I emphasize critical thinking over memorizing course content. Although I find the content of biology to be inherently exciting, I do not expect the same enthusiasm from my students in introductory biology classes. Many students in those classes do not need to know specific biological facts for their future careers. Instead, they need to know how to find, evaluate, and communicate information, which are critical thinking skills that can be employed across a diversity of fields. One of the ways I encourage critical thinking is through experiential learning assignments, in which students engage with concepts in multiple ways. For example, in the course Plants and Civilizations, we held debates on the use of genetically modified crops in sustainable agriculture in one week, and in another week, we looked at the issue of slavery in cacao production from the perspective of different stakeholders, like farmers, large companies, human rights advocates, and policy makers. These activities pushed students to support their opinions with evidence and communicate their ideas to the class, while also encouraging them to view issues from different perspectives and move beyond ‘pro’ and ‘con’ debates. Activities like these build students’ scientific literacy skills and help them analyze and create complex arguments.
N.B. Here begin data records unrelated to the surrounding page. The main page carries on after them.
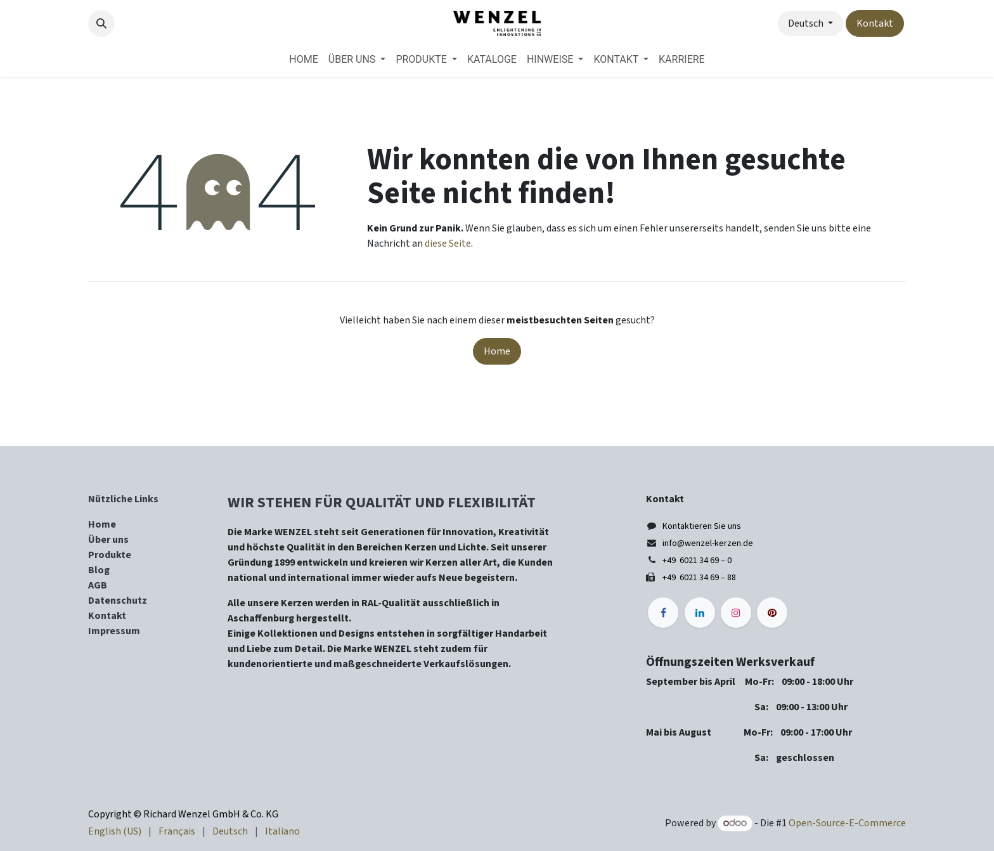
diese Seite (448, 243)
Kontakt (874, 23)
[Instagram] (736, 612)
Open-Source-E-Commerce (847, 823)
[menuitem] (303, 59)
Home (497, 351)
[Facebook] (663, 612)
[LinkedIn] (700, 612)
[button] (101, 23)
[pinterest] (772, 612)
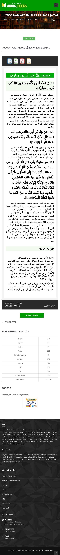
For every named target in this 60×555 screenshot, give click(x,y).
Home (5, 20)
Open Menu (56, 5)
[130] (29, 198)
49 (48, 347)
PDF (20, 367)
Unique (20, 339)
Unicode (20, 359)
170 (48, 359)
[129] (34, 142)
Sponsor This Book (32, 315)
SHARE (8, 306)
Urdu (20, 351)
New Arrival (9, 322)
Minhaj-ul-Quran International (11, 481)
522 (48, 351)
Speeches (5, 485)
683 (48, 339)
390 (48, 363)
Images (20, 363)
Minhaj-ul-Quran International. (30, 550)
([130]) (50, 283)
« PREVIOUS (9, 303)
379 (48, 371)
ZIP (20, 371)
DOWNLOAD (49, 306)
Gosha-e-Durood (7, 494)
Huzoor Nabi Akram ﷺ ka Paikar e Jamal (23, 20)
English (20, 343)
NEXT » (19, 303)
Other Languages (20, 355)
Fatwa (4, 490)
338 (48, 367)
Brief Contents (29, 38)
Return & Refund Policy (9, 476)
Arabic (20, 347)
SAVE (17, 306)
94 (48, 343)
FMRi (3, 499)
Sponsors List (6, 503)
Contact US (5, 508)
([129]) (50, 257)
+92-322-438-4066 (10, 531)
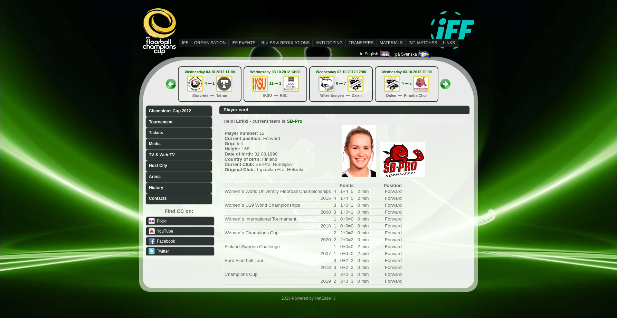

The second way I teach critical thinking skills is through reading and writing assignments. For example, I developed three ‘Reading to Learn’ assignments for Ecology that taught students strategies for reading primary literature, how to dissect a scientific argument, interpret figures and tables, and other scientific skills while reading primary journal articles related to lecture content. Writing assignments also help students employ critical thinking. Creating mini-assignments centered on library skills, evaluation of sources, and developing skeletal arguments gives students an opportunity to practice critical thinking and writing skills in a low-stakes environment and receive constructive feedback. I have found that this approach improved the quality of students’ writing. My goal for all learning activities in my classroom, from lectures to discussions to assignments, is that students will be engaged with the content. Not all activities will be hands-on, but all will be minds-on.

I weave the themes of fostering student sense of belonging and critical thinking into every aspect of my teaching, from course structure and classroom management, to learning activities and student assessment. I am committed to continuing to learn pedagogy and improve as a teacher through self-study and professional development on effective evidence-based teaching practices. During my career, I am interested in developing classes on biological control, invasive species, and statistics for biologists in R for graduate or undergraduate students. I will continue to prioritize student experience and making all students feel like they belong in my classroom and can achieve their educational goals. My experience as a TA, guest lecturer, and through professional development during my graduate training has informed my current teaching philosophy, based on fostering student sense of belonging and critical thinking skills.